Presynaptic neurotrophin-3 increases the number of tectal synapses, vesicle density, and number of docked vesicles in chick embryos.
To determine whether presynaptically derived neurotrophins may contribute to synaptic plasticity, we examined whether neurotrophin-3 (NT-3) changed the number, size, vesicle content, or vesicle distribution of synapses within the retinorecipient layers of the chick optic tectum. In this system, endogenous NT-3 derives presynaptically from retinal ganglion cell axons. Retinotectal synapses comprise the majority of synapses in superficial tectal layers, as demonstrated by destruction of retinotectal input by intraocular application of the drug monensin.
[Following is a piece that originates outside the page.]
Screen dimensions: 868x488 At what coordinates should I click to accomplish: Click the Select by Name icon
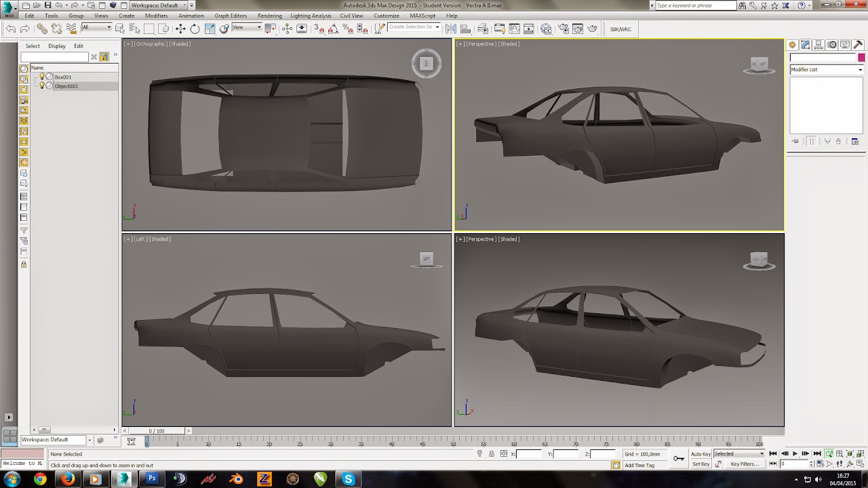[x=134, y=28]
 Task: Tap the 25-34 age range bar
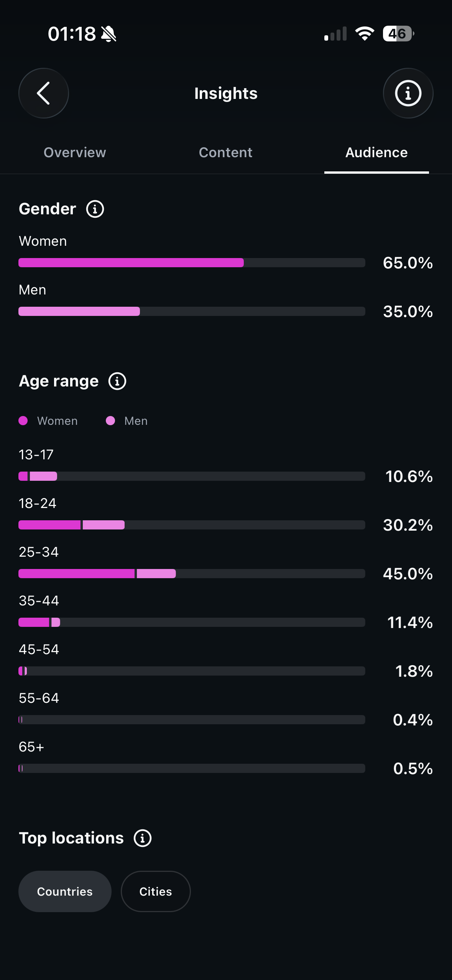tap(192, 574)
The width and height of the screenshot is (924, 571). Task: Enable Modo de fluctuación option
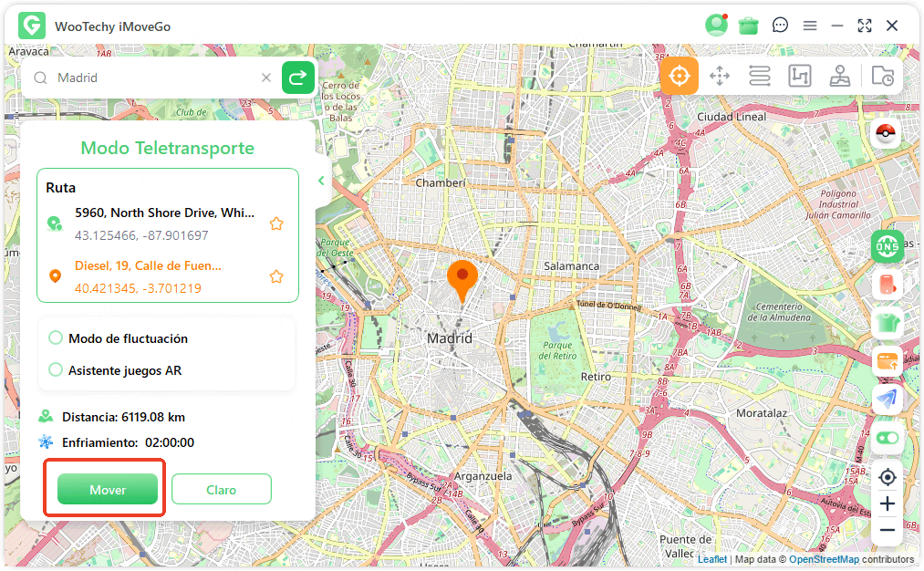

To examine the effect of increased or decreased levels of NT-3, either exogenous NT-3 or monoclonal NT-3 blocking antibodies were injected into the optic tectum of 19-day-old chick embryos, spiked with radiolabeled protein to verify the success of injections and estimate effective concentrations. After 48 hours, the ultrastructure of superficial tectal layers was analyzed and compared with samples from control tecta injected with cytochrome C. NT-3 increased the number of synapses, synaptic vesicles/profile, synaptic vesicle densities, the number of docked vesicles, and the length of the synaptic profile. Deprivation of anterogradely transported endogenous NT-3 with NT-3 antibodies resulted in the opposite effect: decreased numbers of synapses, decreased vesicle densities, and decreased numbers of docked vesicles. Brain-derived neurotrophic factor (BDNF) had a largely different effect than NT-3. BDNF increased the density of vesicles and deprivation of endogenous TrkB ligands with TrkB fusion protein reduced the density of vesicles in the synapses, without effects on synapse number or docked vesicles. We conclude that anterogradely transported NT-3 affects synapse strength in a way that differs from that of presumably postsynaptic-derived BDNF.[1]References
- Presynaptic neurotrophin-3 increases the number of tectal synapses, vesicle density, and number of docked vesicles in chick embryos. Wang, X., Butowt, R., von Bartheld, C.S. J. Comp. Neurol. (2003) [Pubmed]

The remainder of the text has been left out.